» Your instructions: Each line below that holds the word "אינדקס" counts toward the answer; reply with the total number only.

» Data for processing:
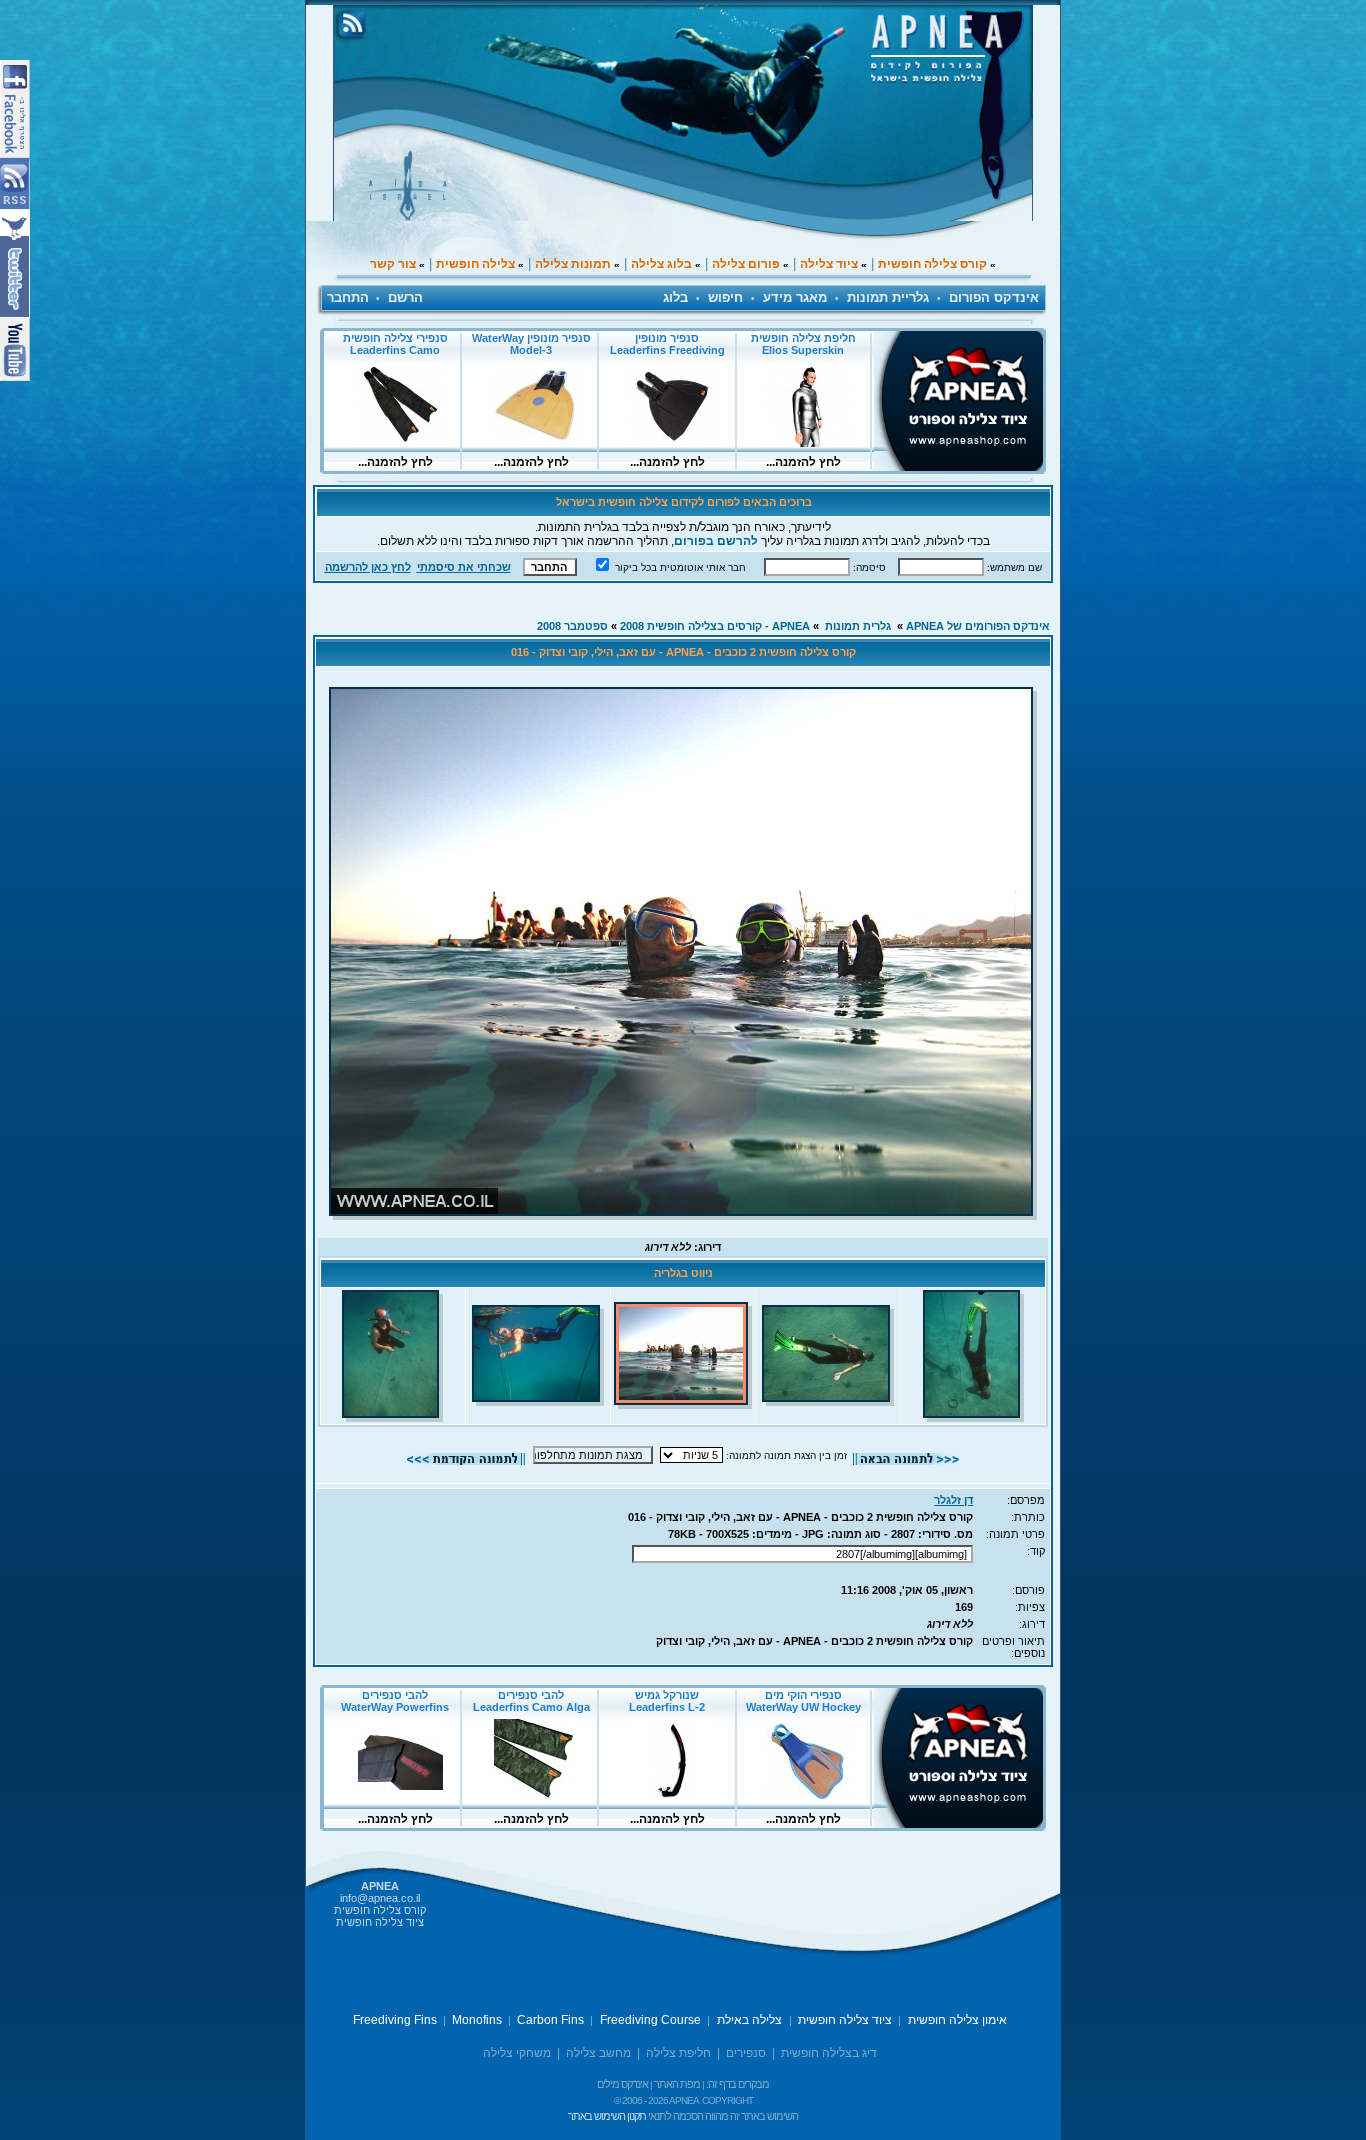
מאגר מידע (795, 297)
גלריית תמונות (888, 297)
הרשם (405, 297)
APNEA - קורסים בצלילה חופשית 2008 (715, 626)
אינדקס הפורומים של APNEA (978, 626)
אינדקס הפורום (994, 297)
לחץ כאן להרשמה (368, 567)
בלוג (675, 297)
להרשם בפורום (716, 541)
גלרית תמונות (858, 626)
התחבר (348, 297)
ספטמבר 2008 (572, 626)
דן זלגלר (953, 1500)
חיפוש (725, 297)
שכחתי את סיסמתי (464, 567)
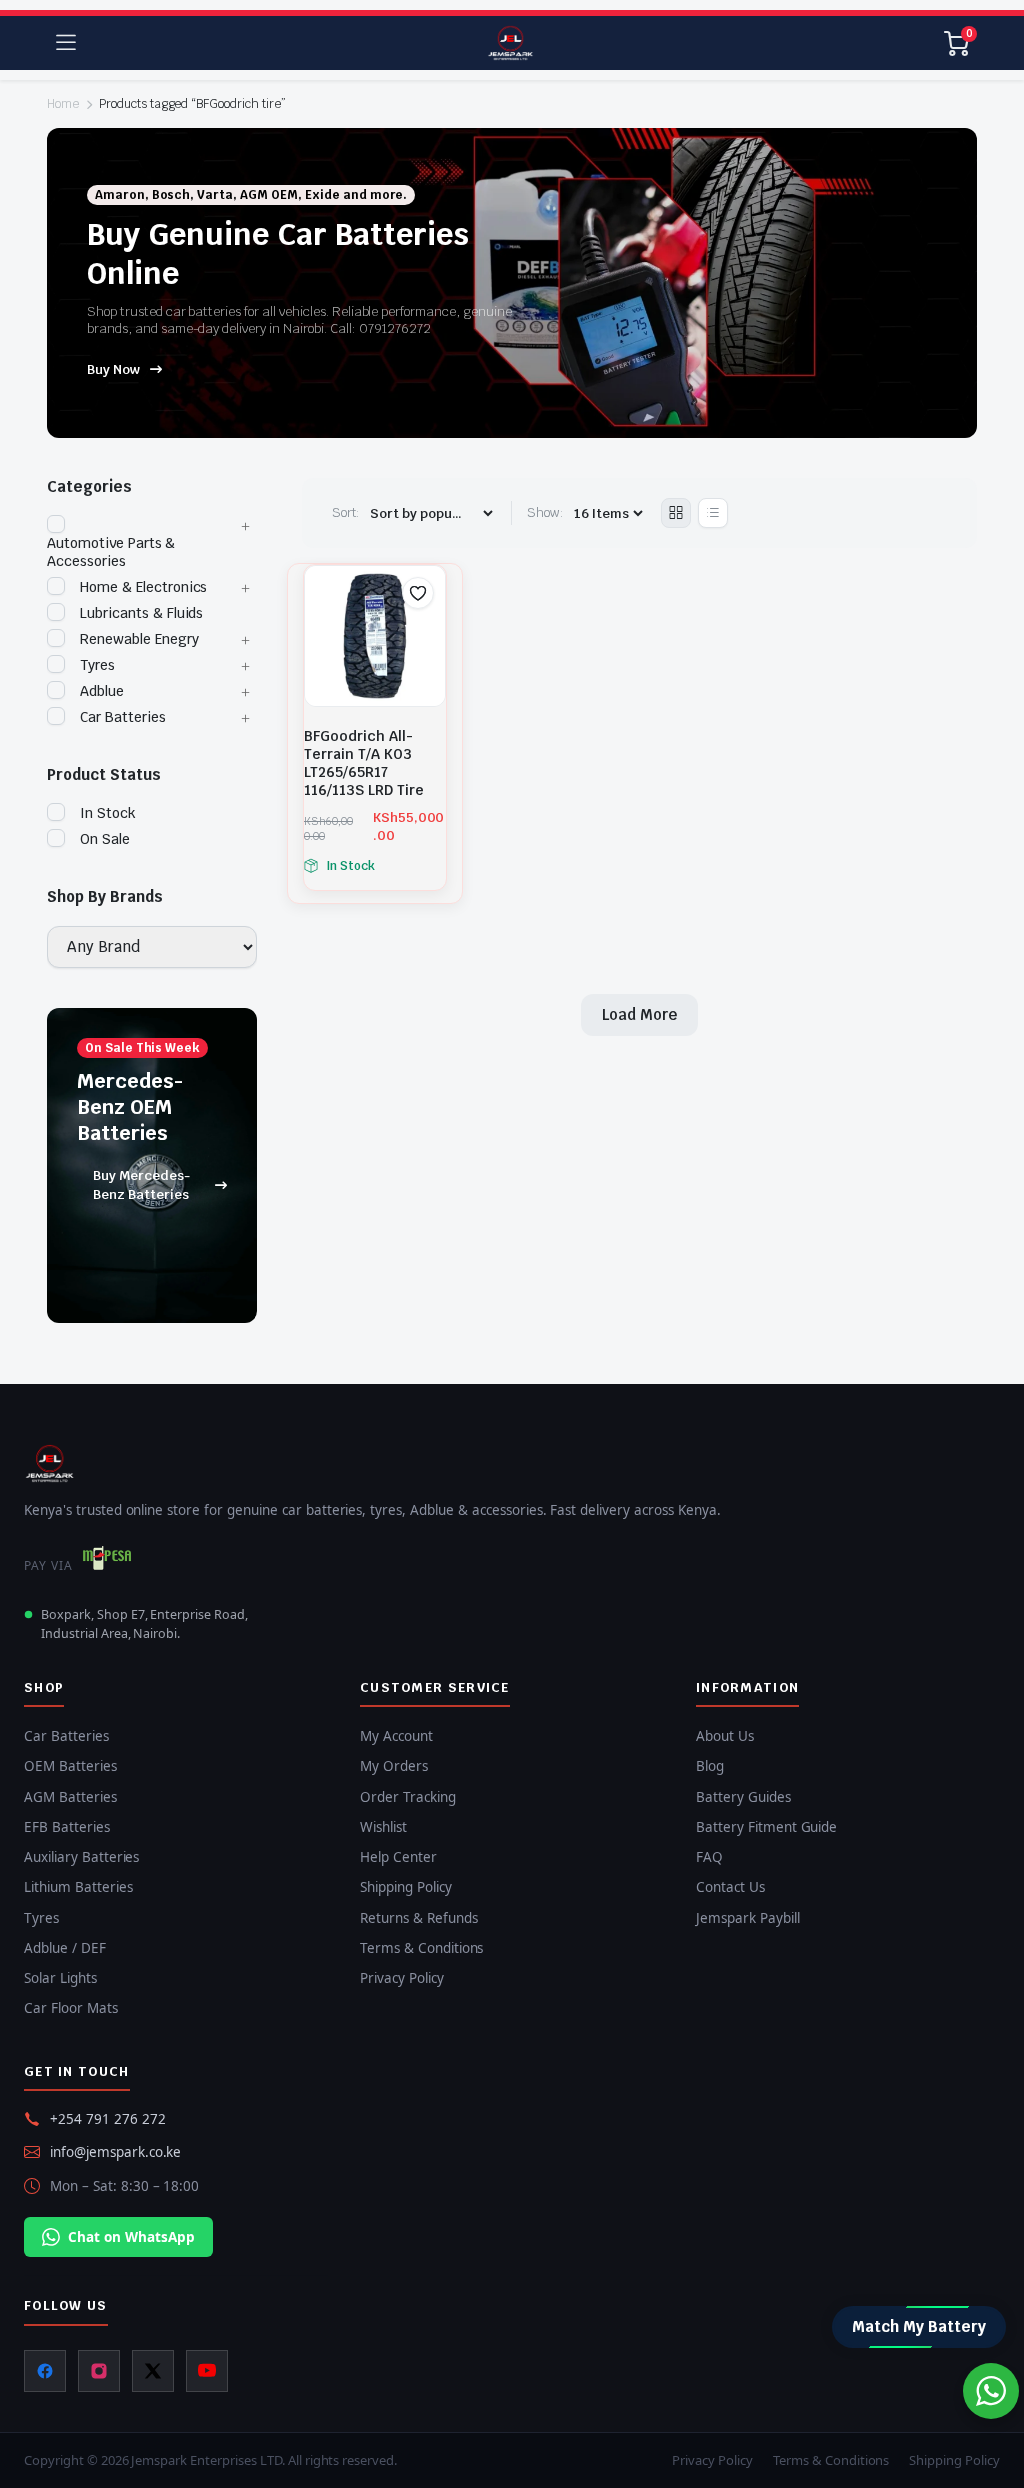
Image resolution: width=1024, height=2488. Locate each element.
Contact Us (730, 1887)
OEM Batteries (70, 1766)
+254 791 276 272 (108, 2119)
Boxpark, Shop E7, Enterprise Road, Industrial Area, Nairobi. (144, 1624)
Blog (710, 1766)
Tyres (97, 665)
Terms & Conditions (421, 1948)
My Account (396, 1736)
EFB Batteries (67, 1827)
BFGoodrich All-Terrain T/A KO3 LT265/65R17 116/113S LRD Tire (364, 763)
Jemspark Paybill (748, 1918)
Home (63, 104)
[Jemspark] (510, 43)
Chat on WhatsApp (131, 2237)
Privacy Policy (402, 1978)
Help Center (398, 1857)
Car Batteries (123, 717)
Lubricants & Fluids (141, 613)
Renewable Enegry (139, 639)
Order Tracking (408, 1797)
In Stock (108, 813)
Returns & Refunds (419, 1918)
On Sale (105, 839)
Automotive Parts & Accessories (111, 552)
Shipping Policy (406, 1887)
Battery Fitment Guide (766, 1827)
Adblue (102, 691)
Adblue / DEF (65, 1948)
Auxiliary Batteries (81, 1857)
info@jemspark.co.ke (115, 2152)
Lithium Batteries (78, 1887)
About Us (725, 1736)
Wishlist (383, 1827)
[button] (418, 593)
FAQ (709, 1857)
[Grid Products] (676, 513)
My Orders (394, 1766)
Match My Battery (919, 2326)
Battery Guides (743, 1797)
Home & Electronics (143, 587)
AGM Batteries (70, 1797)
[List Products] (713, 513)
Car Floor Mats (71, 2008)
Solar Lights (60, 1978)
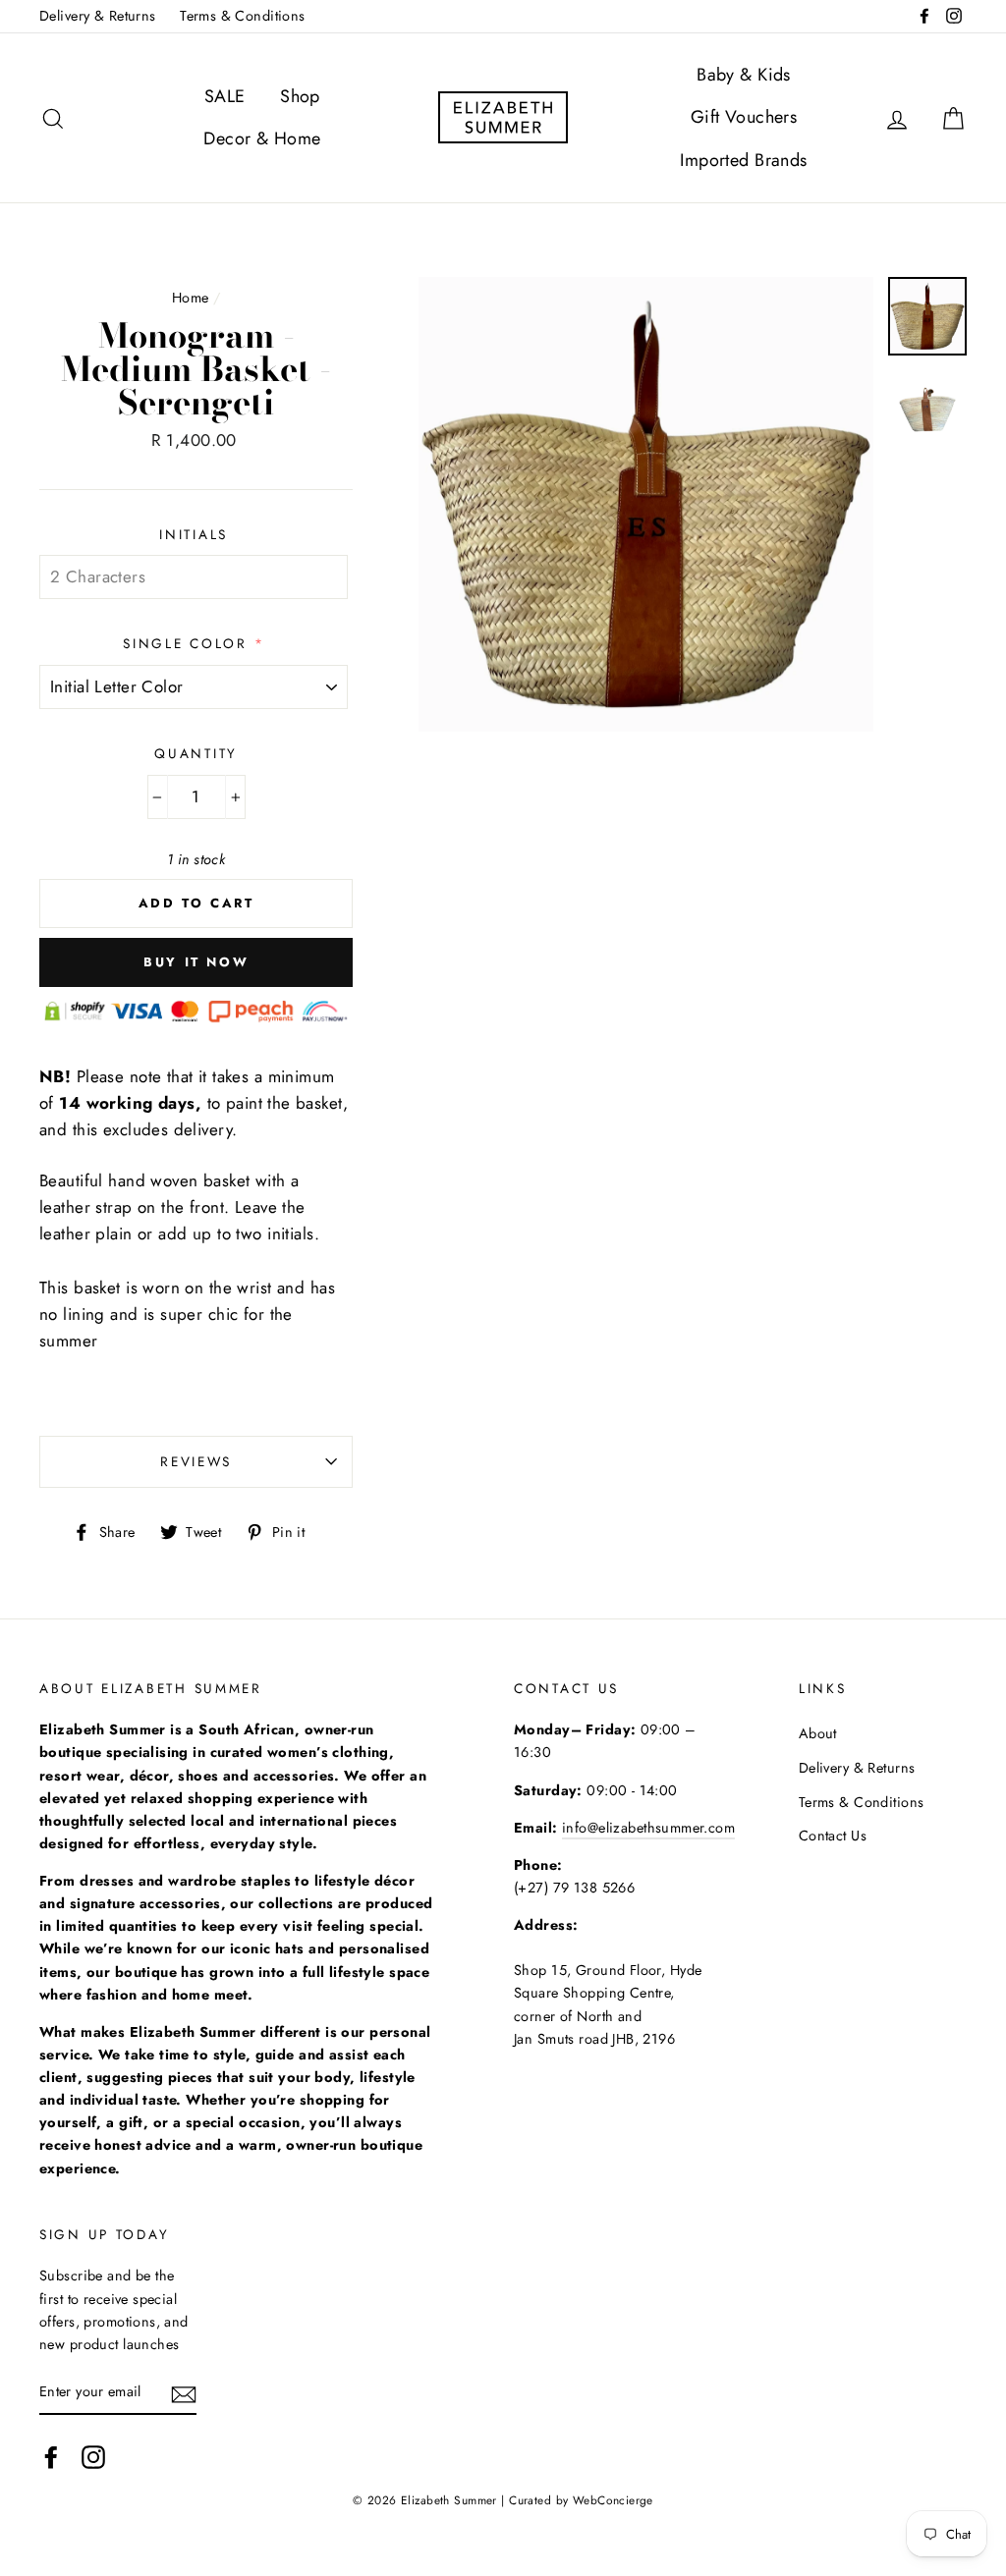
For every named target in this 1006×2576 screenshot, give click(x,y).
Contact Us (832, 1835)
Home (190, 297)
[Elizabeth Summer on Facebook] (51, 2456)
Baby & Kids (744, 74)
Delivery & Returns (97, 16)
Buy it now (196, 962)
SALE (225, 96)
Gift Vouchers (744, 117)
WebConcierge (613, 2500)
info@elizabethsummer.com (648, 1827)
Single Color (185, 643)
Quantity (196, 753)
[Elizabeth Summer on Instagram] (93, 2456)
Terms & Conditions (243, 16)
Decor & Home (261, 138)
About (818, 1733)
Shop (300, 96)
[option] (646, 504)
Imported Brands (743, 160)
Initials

» Solution for this problem: 2